Your task — Write out the data again exactly, skipping every picture.

Entries supplied —

== Segment start ==

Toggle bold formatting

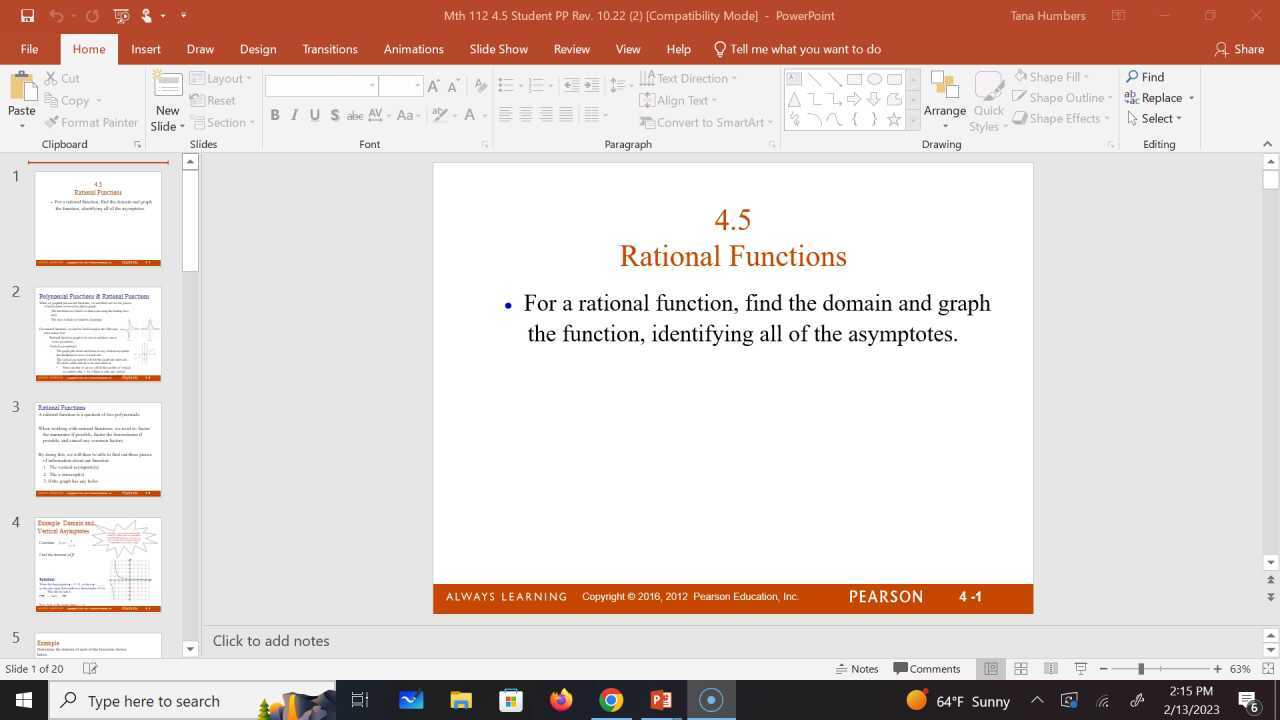tap(275, 115)
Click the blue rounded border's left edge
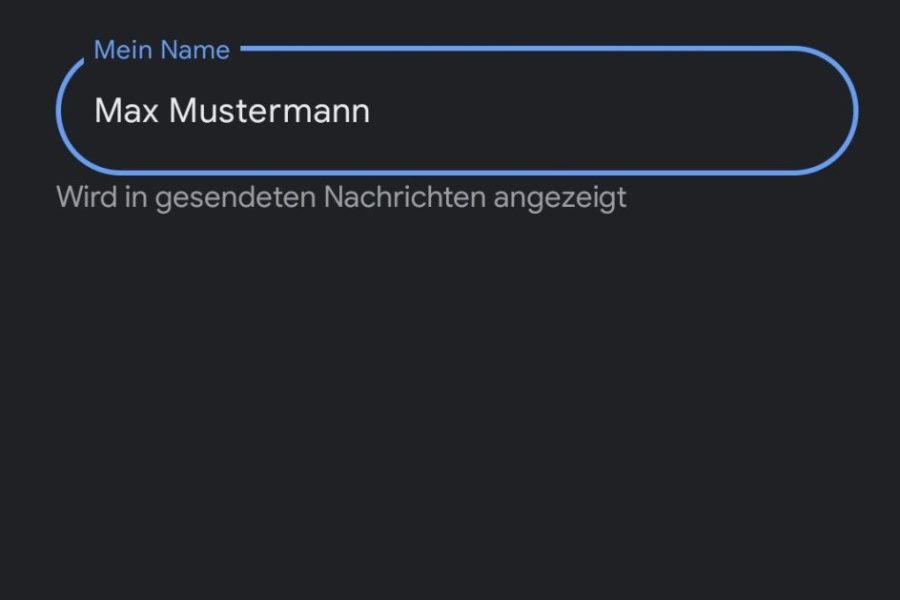The height and width of the screenshot is (600, 900). (x=58, y=111)
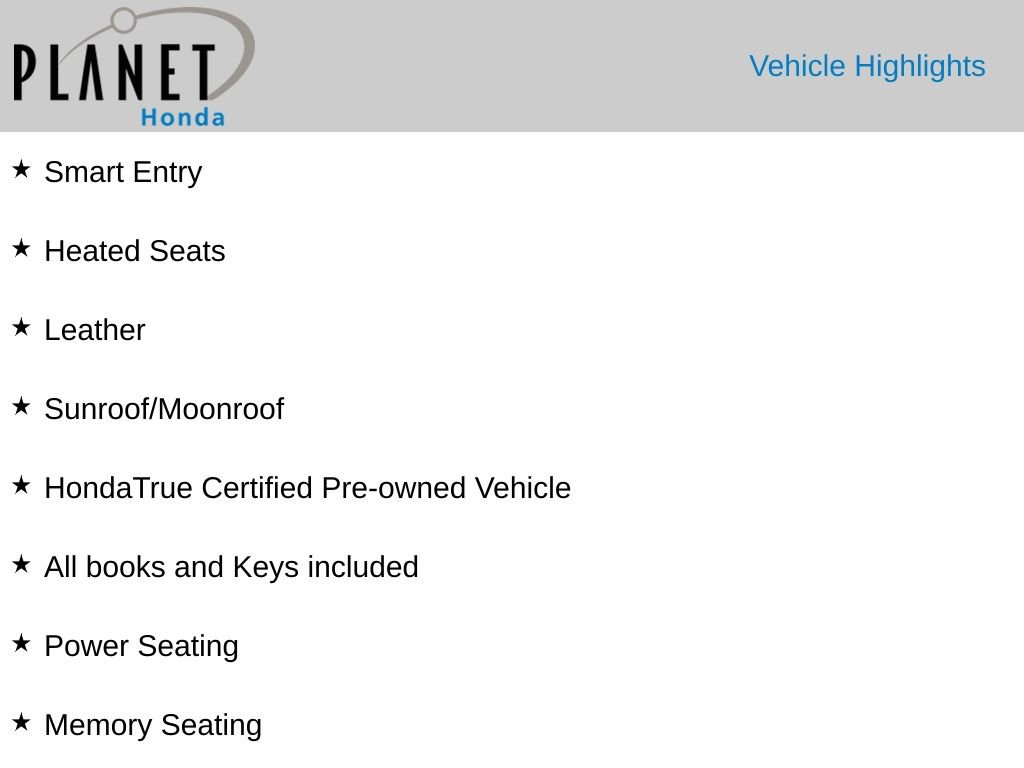Click HondaTrue Certified Pre-owned Vehicle text
This screenshot has width=1024, height=768.
click(307, 488)
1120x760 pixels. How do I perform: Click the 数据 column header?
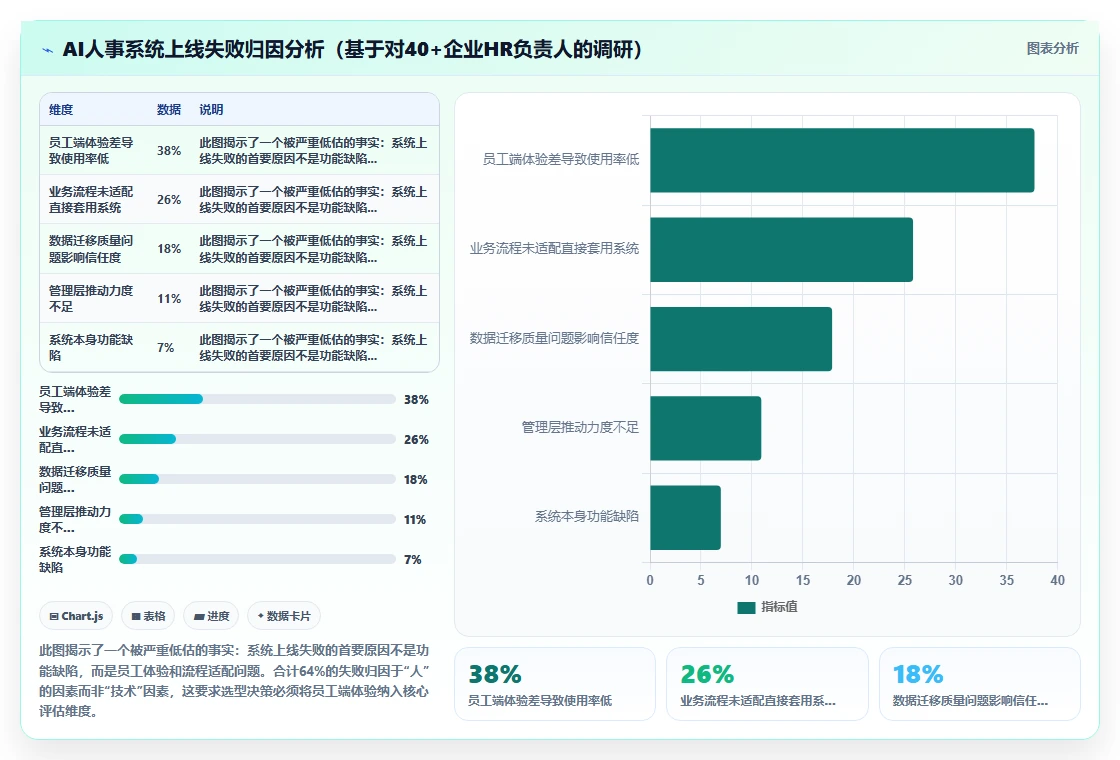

== Segment end ==

Output below —
Toggle bold formatting

tap(275, 115)
Click the blue rounded border's left edge
The height and width of the screenshot is (600, 900). (x=58, y=111)
Click HondaTrue Certified Pre-owned Vehicle text
This screenshot has width=1024, height=768.
click(307, 488)
1120x760 pixels. How do I perform: Click the 数据 column header?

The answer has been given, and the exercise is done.